By: Nidaal Jubran
Back in March 2011, I wrote Decoding the SRN. Let’s refresh our knowledge of the Shipment Reference Number (SRN) in the Automated Export System (AES). FTR Letter No. 2, is a memorandum that references Section 30.6(a)(19) of the Foreign Trade Regulations which states that the SRN must be unique for every shipment and may not be duplicated.
So, on to the good stuff! Looking back at this first article from 2011, I was a little sad to see that it only received a total of 60 views, particularly since this is such an important topic that needs to resonate to all AES filers.

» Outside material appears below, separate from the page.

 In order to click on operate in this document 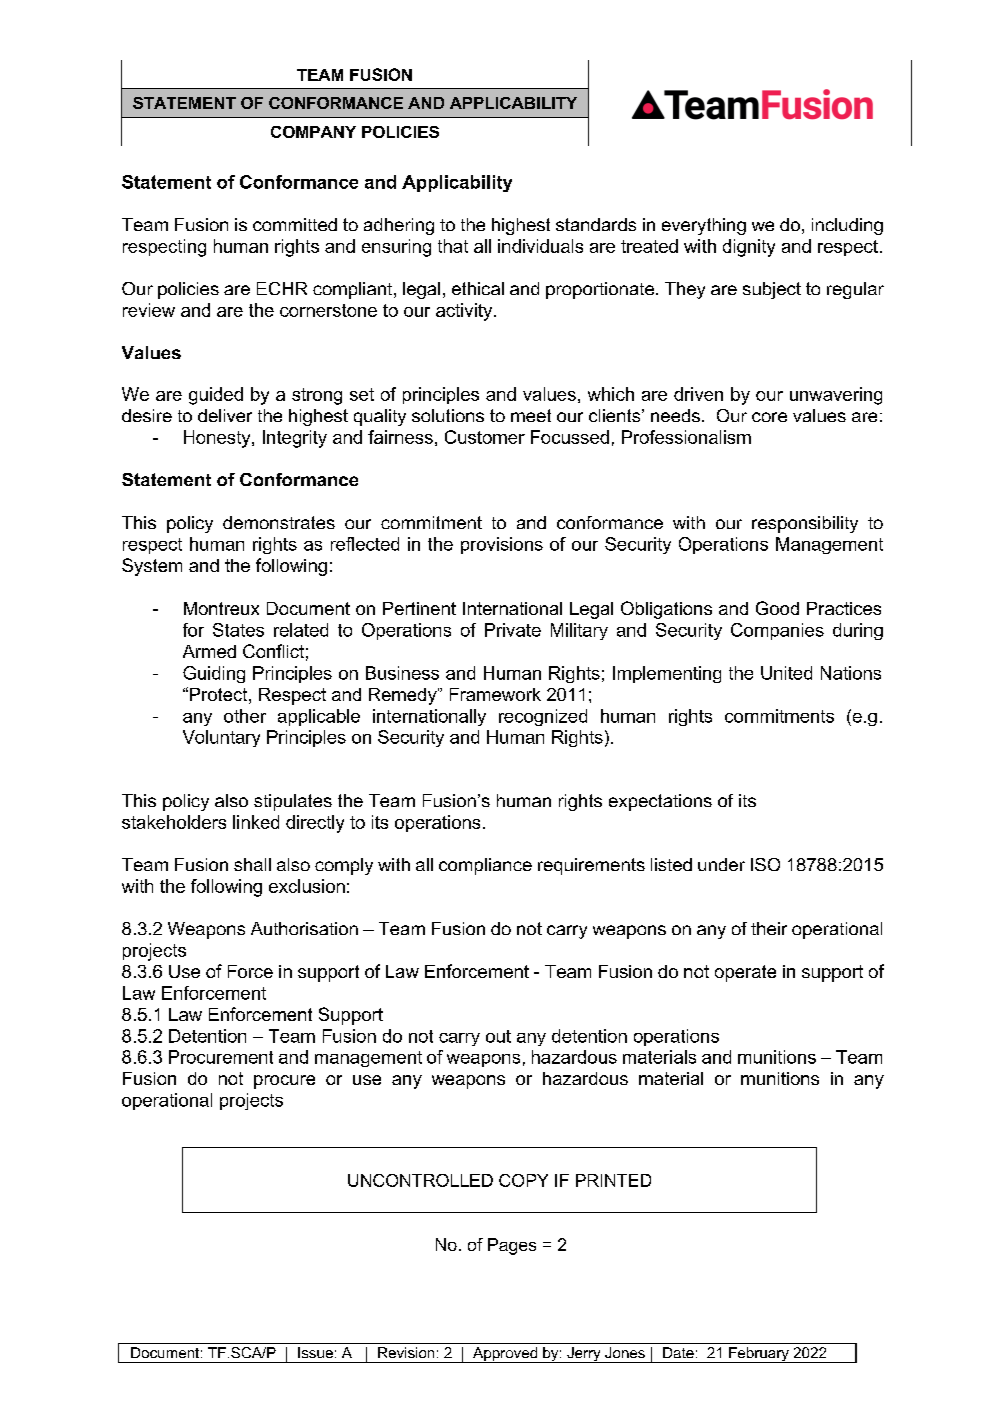, I will do `click(745, 973)`.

Because the SRN is the primary identification key for your Electronic Export Information (EEI) record, it is extremely important that the SRN is never duplicated for all new shipments in the AES. Two shipments can never share the same SRN. Make sure that you are reporting a new, unique SRN for every new record in the AES.

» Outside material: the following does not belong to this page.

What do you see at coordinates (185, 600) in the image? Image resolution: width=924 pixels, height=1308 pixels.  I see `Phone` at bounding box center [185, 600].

1) Instead of creating a new AES record for this shipment, the system will simply erase the information in the original transaction and replace it with the new information.
2) A new Internal Transaction Number will not be generated, the original data will be lost and the export trade statistics will be deflated to some degree. If the new EEI record is sent as an “add” or “new transaction”, the AES will reject the shipment because the SRN has already been used before.

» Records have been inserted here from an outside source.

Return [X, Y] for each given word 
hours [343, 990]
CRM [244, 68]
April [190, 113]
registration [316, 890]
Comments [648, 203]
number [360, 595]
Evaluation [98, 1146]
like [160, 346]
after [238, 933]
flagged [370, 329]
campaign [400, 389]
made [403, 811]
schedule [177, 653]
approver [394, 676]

3) When the original EEI data is overwritten because of SRN duplication, you are still required to correct the issue. Standard procedure usually involves digging up the original invoices and documentation for the older shipment which was overwritten, retrieving the data in your system and restoring all of the data back to its original state prior to the mistake. And after all of that, you still need to transmit a new EEI for the new shipment information and ensure that it is given a unique SRN. What a burden!
Those using AESDirect will see messages from the system indicating that the SRN already exists in the AES and questioning whether the shipment is truly a correction to a previously filed shipment.
Avoid errors! Avoid more work! Reusing the SRN can lead to quite an inconvenience as well as a bit of frustration. Make sure that your SRN is unique for every shipment.